# Short problem 1
Change "scrollbar" to "scroll bar" in the rows, covering the stretch from the line containing "How do I perform: Open the 叠加 overlay tool?" through the line containing "The image size is (1568, 568).". Return only those lines, with everything else left as it is.

# Document segment

David Hildenbrand <david@redhat.com> writes:

> On 16.10.24 22:22, John Hubbard wrote:
>> If a driver tries to call any of the pin_user_pages*(FOLL_LONGTERM)
>> family of functions, and requests "too many" pages, then the call will
>> erroneously leave pages pinned. This is visible in user space as an
>> actual memory leak.
>> Repro is trivial: just make enough pin_user_pages(FOLL_LONGTERM)
>> calls
>> to exhaust memory.
>> The root cause of the problem is this sequence, within
>> __gup_longterm_locked():
>>      __get_user_pages_locked()
>>      rc = check_and_migrate_movable_pages()
>> ...which gets retried in a loop. The loop error handling is
>> incomplete,
>> clearly due to a somewhat unusual and complicated tri-state error API.
>> But anyway, if -ENOMEM, or in fact, any unexpected error is returned
>> from check_and_migrate_movable_pages(), then __gup_longterm_locked()
>> happily returns the error, while leaving the pages pinned.
>> In the failed case, which is an app that requests (via a device
>> driver)
>> 30720000000 bytes to be pinned, and then exits, I see this:
>>      $ grep foll /proc/vmstat
>>          nr_foll_pin_acquired 7502048
>>          nr_foll_pin_released 2048
>> And after applying this patch, it returns to balanced pins:
>>      $ grep foll /proc/vmstat
>>          nr_foll_pin_acquired 7502048
>>          nr_foll_pin_released 7502048
>> Fix this by unpinning the pages that __get_user_pages_locked() has
>> pinned, in such error cases.
>> Fixes: 24a95998e9ba ("mm/gup.c: simplify and fix
>> check_and_migrate_movable_pages() return codes")
>> Cc: Alistair Popple <apopple@nvidia.com>
>> Cc: Shigeru Yoshida <syoshida@redhat.com>
>> Cc: David Hildenbrand <david@redhat.com>
>> Cc: Jason Gunthorpe <jgg@nvidia.com>
>> Cc: Minchan Kim <minchan@kernel.org>
>> Cc: Pasha Tatashin <pasha.tatashin@soleen.com>
>> Signed-off-by: John Hubbard <jhubbard@nvidia.com>
>> ---
>>   mm/gup.c | 11 +++++++++++
>>   1 file changed, 11 insertions(+)
>> diff --git a/mm/gup.c b/mm/gup.c
>> index a82890b46a36..24acf53c8294 100644
>> --- a/mm/gup.c
>> +++ b/mm/gup.c
>> @@ -2492,6 +2492,17 @@ static long __gup_longterm_locked(struct mm_struct *mm,
>>     		/* FOLL_LONGTERM implies FOLL_PIN */
>>   		rc = check_and_migrate_movable_pages(nr_pinned_pages, pages);
>> +
>> +		/*
>> +		 * The __get_user_pages_locked() call happens before we know
>> +		 * that whether it's possible to successfully complete the whole
>> +		 * operation. To compensate for this, if we get an unexpected
>> +		 * error (such as -ENOMEM) then we must unpin everything, before
>> +		 * erroring out.

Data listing
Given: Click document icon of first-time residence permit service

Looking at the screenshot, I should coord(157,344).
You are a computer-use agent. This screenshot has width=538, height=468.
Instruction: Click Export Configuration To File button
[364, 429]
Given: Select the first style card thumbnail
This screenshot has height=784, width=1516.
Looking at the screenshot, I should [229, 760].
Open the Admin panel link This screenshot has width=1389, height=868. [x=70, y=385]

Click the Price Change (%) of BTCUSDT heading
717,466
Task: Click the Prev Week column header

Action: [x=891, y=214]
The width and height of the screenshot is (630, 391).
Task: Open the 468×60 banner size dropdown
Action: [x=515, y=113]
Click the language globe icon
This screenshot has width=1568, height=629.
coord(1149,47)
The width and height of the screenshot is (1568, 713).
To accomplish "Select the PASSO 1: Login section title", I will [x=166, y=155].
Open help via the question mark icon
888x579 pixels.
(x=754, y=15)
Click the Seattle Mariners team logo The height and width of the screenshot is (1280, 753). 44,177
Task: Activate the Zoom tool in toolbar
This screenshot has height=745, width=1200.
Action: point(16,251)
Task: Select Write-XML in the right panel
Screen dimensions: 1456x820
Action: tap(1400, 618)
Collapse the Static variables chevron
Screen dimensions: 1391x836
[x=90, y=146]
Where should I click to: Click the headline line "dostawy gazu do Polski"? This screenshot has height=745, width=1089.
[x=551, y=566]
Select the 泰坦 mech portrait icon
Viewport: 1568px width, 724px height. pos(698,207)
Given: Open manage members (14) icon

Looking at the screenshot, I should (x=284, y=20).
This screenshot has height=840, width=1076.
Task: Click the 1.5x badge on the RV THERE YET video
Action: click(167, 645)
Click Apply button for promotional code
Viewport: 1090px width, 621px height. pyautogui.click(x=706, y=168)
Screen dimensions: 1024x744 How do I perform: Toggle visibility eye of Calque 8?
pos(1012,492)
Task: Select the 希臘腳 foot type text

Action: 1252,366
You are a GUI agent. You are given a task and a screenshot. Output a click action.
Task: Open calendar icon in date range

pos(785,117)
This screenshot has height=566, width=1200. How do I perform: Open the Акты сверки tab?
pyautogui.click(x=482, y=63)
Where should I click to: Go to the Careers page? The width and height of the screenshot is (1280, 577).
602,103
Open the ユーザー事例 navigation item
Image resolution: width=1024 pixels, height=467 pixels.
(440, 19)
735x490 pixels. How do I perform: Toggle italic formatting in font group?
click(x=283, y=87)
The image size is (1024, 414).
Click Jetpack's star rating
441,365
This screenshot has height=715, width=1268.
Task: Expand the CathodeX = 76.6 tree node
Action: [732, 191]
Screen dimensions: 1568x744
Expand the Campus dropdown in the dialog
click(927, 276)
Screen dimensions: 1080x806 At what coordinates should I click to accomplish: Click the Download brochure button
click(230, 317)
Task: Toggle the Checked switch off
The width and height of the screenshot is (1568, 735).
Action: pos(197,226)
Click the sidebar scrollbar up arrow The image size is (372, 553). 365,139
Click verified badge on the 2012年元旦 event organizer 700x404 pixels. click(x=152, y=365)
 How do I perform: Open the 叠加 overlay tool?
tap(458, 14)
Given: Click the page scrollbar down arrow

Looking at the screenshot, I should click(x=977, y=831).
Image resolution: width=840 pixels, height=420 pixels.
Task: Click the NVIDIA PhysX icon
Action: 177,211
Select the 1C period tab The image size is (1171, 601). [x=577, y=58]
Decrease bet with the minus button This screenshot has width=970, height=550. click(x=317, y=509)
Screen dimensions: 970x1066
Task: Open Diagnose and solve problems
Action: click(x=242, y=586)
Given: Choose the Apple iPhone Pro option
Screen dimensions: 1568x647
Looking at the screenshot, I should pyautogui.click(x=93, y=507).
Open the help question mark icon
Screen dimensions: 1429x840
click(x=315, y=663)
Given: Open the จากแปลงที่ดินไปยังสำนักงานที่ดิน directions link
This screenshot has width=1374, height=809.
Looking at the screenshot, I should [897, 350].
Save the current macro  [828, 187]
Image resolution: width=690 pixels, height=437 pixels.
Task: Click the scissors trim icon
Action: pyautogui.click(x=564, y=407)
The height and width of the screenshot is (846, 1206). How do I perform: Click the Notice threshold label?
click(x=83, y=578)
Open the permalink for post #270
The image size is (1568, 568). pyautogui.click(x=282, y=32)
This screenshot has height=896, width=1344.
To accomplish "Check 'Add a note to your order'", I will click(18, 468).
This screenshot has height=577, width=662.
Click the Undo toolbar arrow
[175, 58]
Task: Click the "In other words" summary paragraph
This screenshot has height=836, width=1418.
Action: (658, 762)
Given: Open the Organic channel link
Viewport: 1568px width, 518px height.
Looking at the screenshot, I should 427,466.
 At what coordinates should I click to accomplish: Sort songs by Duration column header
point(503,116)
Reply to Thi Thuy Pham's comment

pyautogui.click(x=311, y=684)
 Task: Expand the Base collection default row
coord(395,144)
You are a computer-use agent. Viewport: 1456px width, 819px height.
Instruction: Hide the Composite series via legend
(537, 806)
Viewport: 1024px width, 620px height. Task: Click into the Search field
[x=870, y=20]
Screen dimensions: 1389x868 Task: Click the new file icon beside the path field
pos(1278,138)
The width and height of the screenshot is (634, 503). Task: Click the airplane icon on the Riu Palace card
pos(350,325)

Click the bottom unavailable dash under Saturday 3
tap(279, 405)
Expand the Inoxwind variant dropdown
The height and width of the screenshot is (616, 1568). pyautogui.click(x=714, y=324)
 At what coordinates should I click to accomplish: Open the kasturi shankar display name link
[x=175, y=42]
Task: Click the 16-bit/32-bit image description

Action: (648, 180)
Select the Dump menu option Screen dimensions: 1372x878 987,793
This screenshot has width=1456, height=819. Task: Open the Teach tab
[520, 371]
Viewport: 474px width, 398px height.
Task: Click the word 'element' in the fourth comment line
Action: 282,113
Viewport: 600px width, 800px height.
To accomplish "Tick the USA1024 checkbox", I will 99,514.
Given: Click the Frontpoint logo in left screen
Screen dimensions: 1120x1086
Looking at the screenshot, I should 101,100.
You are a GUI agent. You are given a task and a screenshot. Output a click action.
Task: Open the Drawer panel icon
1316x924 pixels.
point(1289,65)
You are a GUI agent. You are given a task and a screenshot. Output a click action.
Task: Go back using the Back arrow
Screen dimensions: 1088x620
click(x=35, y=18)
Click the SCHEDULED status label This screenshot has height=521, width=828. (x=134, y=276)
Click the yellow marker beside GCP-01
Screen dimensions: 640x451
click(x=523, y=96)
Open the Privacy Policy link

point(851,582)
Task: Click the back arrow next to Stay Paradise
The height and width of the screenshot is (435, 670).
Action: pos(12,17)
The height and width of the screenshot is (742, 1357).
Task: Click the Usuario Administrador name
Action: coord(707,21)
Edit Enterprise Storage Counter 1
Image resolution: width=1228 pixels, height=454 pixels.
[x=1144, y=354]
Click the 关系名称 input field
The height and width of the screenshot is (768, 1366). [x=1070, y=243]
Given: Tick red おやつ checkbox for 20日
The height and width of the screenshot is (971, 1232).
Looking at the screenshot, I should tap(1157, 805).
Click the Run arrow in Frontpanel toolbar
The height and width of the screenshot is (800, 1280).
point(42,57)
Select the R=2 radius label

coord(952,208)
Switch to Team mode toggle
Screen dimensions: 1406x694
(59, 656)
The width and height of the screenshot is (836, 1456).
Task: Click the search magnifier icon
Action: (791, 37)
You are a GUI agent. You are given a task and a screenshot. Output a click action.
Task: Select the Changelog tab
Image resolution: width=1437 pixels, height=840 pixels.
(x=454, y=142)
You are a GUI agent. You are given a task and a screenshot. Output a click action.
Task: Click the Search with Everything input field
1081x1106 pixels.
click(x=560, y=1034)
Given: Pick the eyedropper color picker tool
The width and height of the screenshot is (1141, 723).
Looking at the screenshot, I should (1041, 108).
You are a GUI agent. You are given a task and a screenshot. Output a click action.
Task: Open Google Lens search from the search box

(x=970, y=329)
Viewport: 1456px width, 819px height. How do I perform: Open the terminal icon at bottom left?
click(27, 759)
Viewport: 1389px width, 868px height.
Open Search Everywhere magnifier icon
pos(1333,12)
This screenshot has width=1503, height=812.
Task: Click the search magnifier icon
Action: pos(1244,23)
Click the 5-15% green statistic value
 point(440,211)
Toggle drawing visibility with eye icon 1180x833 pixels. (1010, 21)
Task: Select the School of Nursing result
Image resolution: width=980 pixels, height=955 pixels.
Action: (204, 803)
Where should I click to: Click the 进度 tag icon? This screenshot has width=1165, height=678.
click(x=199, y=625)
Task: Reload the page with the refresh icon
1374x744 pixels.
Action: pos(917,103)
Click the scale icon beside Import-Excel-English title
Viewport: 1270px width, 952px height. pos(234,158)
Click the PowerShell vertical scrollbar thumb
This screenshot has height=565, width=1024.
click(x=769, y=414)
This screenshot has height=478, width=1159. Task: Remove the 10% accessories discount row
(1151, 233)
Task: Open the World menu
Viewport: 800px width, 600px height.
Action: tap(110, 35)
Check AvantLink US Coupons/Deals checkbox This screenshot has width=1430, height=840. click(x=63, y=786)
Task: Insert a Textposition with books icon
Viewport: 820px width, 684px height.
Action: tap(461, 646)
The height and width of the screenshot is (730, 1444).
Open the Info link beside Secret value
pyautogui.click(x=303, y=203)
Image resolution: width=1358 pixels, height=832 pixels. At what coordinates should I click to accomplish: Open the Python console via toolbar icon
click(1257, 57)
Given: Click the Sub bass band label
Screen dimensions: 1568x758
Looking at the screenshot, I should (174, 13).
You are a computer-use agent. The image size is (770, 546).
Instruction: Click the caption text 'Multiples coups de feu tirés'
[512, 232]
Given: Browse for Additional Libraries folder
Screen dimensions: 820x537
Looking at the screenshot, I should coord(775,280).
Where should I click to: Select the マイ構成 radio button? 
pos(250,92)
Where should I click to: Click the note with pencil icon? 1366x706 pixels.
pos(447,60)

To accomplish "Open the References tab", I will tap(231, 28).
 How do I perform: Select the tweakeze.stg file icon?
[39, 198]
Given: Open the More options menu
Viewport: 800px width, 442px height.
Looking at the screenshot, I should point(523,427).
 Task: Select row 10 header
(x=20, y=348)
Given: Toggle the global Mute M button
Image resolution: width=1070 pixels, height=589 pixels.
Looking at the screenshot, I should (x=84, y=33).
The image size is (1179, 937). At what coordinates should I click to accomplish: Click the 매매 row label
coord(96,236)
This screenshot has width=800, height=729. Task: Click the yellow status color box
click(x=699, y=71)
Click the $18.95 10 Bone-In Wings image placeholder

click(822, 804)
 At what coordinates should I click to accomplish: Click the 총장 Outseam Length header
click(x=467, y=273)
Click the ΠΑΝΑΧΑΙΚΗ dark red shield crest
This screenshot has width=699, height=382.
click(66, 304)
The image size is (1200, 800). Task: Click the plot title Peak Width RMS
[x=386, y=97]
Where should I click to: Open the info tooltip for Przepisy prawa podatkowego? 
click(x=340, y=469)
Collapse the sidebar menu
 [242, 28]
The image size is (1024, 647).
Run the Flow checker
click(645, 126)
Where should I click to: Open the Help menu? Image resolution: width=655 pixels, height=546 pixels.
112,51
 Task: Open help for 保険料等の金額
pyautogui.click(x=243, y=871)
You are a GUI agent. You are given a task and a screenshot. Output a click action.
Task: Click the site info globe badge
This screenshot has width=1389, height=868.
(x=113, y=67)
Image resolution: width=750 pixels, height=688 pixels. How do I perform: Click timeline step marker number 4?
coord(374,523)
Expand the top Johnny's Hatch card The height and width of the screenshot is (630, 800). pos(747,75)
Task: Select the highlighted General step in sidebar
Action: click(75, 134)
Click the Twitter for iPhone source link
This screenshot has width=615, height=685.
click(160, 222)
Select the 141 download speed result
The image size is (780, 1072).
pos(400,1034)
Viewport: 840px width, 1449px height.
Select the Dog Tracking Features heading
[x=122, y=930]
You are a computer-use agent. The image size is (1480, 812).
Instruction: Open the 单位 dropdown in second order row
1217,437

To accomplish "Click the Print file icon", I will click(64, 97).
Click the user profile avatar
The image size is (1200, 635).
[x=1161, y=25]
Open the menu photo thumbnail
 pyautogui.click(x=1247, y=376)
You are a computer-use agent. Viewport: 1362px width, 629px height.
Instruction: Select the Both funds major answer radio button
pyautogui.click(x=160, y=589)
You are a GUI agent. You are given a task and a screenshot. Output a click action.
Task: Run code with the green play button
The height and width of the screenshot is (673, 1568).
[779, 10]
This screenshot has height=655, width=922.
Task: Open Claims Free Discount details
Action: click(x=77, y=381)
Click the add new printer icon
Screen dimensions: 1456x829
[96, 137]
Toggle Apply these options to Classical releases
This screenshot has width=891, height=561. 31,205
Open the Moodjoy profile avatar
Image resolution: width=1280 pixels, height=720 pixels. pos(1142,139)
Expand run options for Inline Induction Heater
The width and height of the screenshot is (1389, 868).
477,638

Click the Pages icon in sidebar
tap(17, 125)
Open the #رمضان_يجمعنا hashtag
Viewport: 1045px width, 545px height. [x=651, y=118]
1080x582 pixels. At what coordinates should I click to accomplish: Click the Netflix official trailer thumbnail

# Short problem 2
In the patch email, condense the paragraph beginning "The root cause of the problem is this sequence" into a shorter version that keeps its main facts.

# Final result 1
 How do I perform: Open the 叠加 overlay tool?
tap(458, 14)
Given: Click the page scroll bar down arrow

Looking at the screenshot, I should click(x=977, y=831).
Image resolution: width=840 pixels, height=420 pixels.
Task: Click the NVIDIA PhysX icon
Action: 177,211
Select the 1C period tab The image size is (1171, 601). [x=577, y=58]
Decrease bet with the minus button This screenshot has width=970, height=550. click(x=317, y=509)
Screen dimensions: 970x1066
Task: Open Diagnose and solve problems
Action: click(x=242, y=586)
Given: Choose the Apple iPhone Pro option
Screen dimensions: 1568x647
Looking at the screenshot, I should pyautogui.click(x=93, y=507).
Open the help question mark icon
Screen dimensions: 1429x840
click(x=315, y=663)
Given: Open the จากแปลงที่ดินไปยังสำนักงานที่ดิน directions link
This screenshot has width=1374, height=809.
Looking at the screenshot, I should [897, 350].
Save the current macro  [828, 187]
Image resolution: width=690 pixels, height=437 pixels.
Task: Click the scissors trim icon
Action: pyautogui.click(x=564, y=407)
The height and width of the screenshot is (846, 1206). How do I perform: Click the Notice threshold label?
click(x=83, y=578)
Open the permalink for post #270
The image size is (1568, 568). pyautogui.click(x=282, y=32)

# Final result 2
The root cause is a retried loop in __gup_longterm_locked() that calls __get_user_pages_locked() and then check_and_migrate_movable_pages(). The loop's error handling is incomplete because of an unusual, complicated tri-state error API. If check_and_migrate_movable_pages() returns -ENOMEM or any other unexpected error, __gup_longterm_locked() returns that error and leaves the pages pinned.